Saint Bertha or Saint Aldeberge (c. 565 – d. in or after 601) was the queen of Kent whose influence led to the Christianization of Anglo-Saxon England. She was canonized as a saint for her role in its establishment during that period of English history.

Life
Bertha was a Frankish princess, the daughter of Charibert I and his wife Ingoberga, granddaughter of the reigning King Chlothar I and great-granddaughter of Clovis I and Saint Clotilde. Her father died in 567, her mother in 589. Bertha had been raised near Tours. Her marriage to the pagan Æthelberht of Kent, in 580 AD, was on condition that she be allowed to practice her religion. She brought her chaplain, Liudhard, with her to England. A former Roman church was restored for Bertha just outside the City of Canterbury, and dedicated to Saint Martin of Tours. It was the private chapel of Queen Bertha before Augustine arrived from Rome. The present St Martin's Church continues on the same site, incorporating Roman walling of the original church in the chancel. It is acknowledged by UNESCO as the oldest church in the English-speaking world where Christian worship has taken place continuously since 580 AD. St Martin's (with Canterbury Cathedral and St Augustine's Abbey) make up Canterbury's UNESCO World Heritage site.

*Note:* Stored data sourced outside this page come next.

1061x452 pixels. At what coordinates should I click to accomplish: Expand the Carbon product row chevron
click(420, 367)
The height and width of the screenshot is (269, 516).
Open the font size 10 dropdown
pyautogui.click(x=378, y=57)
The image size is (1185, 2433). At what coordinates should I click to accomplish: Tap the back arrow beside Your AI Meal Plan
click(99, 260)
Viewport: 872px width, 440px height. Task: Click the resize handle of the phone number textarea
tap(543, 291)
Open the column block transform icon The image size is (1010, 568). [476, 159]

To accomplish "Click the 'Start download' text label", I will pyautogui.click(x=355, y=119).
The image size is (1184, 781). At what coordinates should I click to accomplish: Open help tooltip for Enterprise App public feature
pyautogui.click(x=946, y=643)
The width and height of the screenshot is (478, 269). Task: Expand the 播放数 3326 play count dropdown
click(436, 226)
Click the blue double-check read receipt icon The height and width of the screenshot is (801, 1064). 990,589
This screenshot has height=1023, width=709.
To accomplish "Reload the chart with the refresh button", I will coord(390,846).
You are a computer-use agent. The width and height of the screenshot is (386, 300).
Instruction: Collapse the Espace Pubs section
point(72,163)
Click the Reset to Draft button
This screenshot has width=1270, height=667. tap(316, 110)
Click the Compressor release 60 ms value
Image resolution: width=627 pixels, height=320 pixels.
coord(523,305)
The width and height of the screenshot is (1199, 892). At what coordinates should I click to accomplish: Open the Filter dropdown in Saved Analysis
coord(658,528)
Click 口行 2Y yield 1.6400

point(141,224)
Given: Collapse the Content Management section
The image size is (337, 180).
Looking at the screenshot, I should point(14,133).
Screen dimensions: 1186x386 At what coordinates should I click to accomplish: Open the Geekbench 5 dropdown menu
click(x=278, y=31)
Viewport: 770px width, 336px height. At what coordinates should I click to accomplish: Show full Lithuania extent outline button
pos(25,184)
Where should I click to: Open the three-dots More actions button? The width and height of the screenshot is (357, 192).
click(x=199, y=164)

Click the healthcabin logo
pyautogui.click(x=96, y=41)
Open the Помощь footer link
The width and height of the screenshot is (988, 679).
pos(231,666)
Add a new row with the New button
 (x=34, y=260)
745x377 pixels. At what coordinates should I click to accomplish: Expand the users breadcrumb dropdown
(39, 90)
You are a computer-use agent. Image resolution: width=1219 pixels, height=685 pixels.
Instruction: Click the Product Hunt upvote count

Pope Gregory the Great  sent a Mission led by Augustine of Canterbury, to restore Christianity to England in 596. The Mission's favourable reception upon arrival in 597 AD owed much to the influence of Bertha.
Without her support and Æthelberht's good will, monastic settlements and the cathedral would likely have been developed elsewhere.  In 601, Pope Gregory addressed a letter to Bertha, in which he complimented her highly on her faith and knowledge of letters.

Anglo-Saxon records indicate that Saint Bertha had two children: Eadbald of Kent, and Æthelburg of Kent. She is named in the genealogies of various of the medieval accounts of the 'Kentish Royal Legend'.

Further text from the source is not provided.